* _Given exercise_: Reproduce each of the following items line for line, without changing anything.
* Begin Data shown *
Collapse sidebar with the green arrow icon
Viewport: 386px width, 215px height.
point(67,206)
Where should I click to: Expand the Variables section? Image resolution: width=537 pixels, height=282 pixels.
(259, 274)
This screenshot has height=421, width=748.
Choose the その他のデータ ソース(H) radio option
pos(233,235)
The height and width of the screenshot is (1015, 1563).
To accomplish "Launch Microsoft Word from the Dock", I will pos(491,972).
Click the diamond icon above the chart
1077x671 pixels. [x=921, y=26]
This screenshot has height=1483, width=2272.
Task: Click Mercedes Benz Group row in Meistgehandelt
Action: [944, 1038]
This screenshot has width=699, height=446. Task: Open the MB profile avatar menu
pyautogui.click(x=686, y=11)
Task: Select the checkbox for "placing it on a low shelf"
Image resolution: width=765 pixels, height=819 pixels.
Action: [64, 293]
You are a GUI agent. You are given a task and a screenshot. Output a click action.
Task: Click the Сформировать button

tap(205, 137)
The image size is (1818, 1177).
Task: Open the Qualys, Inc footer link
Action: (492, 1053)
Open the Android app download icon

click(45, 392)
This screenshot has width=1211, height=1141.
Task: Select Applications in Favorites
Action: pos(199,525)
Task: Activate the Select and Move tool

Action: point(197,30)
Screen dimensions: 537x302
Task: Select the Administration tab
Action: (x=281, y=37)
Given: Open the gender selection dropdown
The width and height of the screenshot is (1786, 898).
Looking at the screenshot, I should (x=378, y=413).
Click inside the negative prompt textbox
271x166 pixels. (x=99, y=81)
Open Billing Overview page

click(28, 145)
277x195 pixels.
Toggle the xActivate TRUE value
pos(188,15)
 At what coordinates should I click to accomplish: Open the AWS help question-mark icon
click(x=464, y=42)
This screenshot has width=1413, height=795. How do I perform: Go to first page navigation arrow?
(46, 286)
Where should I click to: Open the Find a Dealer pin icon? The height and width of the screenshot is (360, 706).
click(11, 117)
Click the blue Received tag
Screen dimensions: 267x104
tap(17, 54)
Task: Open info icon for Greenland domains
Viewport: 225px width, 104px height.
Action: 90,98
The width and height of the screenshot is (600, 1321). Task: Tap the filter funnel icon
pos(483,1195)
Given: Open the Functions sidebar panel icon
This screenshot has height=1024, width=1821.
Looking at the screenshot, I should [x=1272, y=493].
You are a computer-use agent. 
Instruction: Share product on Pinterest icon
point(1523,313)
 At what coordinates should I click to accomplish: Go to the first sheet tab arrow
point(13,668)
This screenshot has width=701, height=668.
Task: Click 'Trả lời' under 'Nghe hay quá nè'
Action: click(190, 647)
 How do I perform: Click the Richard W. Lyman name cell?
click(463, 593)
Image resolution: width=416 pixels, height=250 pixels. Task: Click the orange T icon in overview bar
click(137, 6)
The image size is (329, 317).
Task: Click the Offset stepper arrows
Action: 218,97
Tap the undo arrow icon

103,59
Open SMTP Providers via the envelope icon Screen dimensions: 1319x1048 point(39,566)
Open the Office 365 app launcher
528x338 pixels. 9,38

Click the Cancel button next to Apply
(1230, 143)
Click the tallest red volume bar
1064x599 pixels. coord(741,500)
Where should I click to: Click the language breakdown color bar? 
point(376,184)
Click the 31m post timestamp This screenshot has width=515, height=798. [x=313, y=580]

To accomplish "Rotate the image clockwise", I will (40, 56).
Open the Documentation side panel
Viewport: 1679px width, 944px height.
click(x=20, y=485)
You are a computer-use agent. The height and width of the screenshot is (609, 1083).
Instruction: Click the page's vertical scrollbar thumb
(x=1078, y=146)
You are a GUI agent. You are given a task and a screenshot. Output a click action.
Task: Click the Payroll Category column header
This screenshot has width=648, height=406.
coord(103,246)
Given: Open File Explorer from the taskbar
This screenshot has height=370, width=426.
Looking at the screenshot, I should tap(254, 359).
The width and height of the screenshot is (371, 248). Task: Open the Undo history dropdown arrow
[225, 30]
* End Data shown *
* _Answer for this exercise_:
Collapse sidebar with the green arrow icon
Viewport: 386px width, 215px height.
point(67,206)
Where should I click to: Expand the Variables section? Image resolution: width=537 pixels, height=282 pixels.
(259, 274)
This screenshot has height=421, width=748.
Choose the その他のデータ ソース(H) radio option
pos(233,235)
The height and width of the screenshot is (1015, 1563).
To accomplish "Launch Microsoft Word from the Dock", I will pos(491,972).
Click the diamond icon above the chart
1077x671 pixels. [x=921, y=26]
This screenshot has height=1483, width=2272.
Task: Click Mercedes Benz Group row in Meistgehandelt
Action: [944, 1038]
This screenshot has width=699, height=446. Task: Open the MB profile avatar menu
pyautogui.click(x=686, y=11)
Task: Select the checkbox for "placing it on a low shelf"
Image resolution: width=765 pixels, height=819 pixels.
Action: [64, 293]
You are a GUI agent. You are given a task and a screenshot. Output a click action.
Task: Click the Сформировать button

tap(205, 137)
The image size is (1818, 1177).
Task: Open the Qualys, Inc footer link
Action: (492, 1053)
Open the Android app download icon

click(45, 392)
This screenshot has width=1211, height=1141.
Task: Select Applications in Favorites
Action: pos(199,525)
Task: Activate the Select and Move tool

Action: point(197,30)
Screen dimensions: 537x302
Task: Select the Administration tab
Action: (x=281, y=37)
Given: Open the gender selection dropdown
The width and height of the screenshot is (1786, 898).
Looking at the screenshot, I should (x=378, y=413).
Click inside the negative prompt textbox
271x166 pixels. (x=99, y=81)
Open Billing Overview page

click(28, 145)
277x195 pixels.
Toggle the xActivate TRUE value
pos(188,15)
 At what coordinates should I click to accomplish: Open the AWS help question-mark icon
click(x=464, y=42)
This screenshot has width=1413, height=795. How do I perform: Go to first page navigation arrow?
(46, 286)
Where should I click to: Open the Find a Dealer pin icon? The height and width of the screenshot is (360, 706).
click(11, 117)
Click the blue Received tag
Screen dimensions: 267x104
tap(17, 54)
Task: Open info icon for Greenland domains
Viewport: 225px width, 104px height.
Action: 90,98
The width and height of the screenshot is (600, 1321). Task: Tap the filter funnel icon
pos(483,1195)
Given: Open the Functions sidebar panel icon
This screenshot has height=1024, width=1821.
Looking at the screenshot, I should [x=1272, y=493].
You are a computer-use agent. 
Instruction: Share product on Pinterest icon
point(1523,313)
 At what coordinates should I click to accomplish: Go to the first sheet tab arrow
point(13,668)
This screenshot has width=701, height=668.
Task: Click 'Trả lời' under 'Nghe hay quá nè'
Action: click(190, 647)
 How do I perform: Click the Richard W. Lyman name cell?
click(463, 593)
Image resolution: width=416 pixels, height=250 pixels. Task: Click the orange T icon in overview bar
click(137, 6)
The image size is (329, 317).
Task: Click the Offset stepper arrows
Action: 218,97
Tap the undo arrow icon

103,59
Open SMTP Providers via the envelope icon Screen dimensions: 1319x1048 point(39,566)
Open the Office 365 app launcher
528x338 pixels. 9,38

Click the Cancel button next to Apply
(1230, 143)
Click the tallest red volume bar
1064x599 pixels. coord(741,500)
Where should I click to: Click the language breakdown color bar? 
point(376,184)
Click the 31m post timestamp This screenshot has width=515, height=798. [x=313, y=580]

To accomplish "Rotate the image clockwise", I will (40, 56).
Open the Documentation side panel
Viewport: 1679px width, 944px height.
click(x=20, y=485)
You are a computer-use agent. The height and width of the screenshot is (609, 1083).
Instruction: Click the page's vertical scrollbar thumb
(x=1078, y=146)
You are a GUI agent. You are given a task and a screenshot. Output a click action.
Task: Click the Payroll Category column header
This screenshot has width=648, height=406.
coord(103,246)
Given: Open File Explorer from the taskbar
This screenshot has height=370, width=426.
Looking at the screenshot, I should tap(254, 359).
The width and height of the screenshot is (371, 248). Task: Open the Undo history dropdown arrow
[225, 30]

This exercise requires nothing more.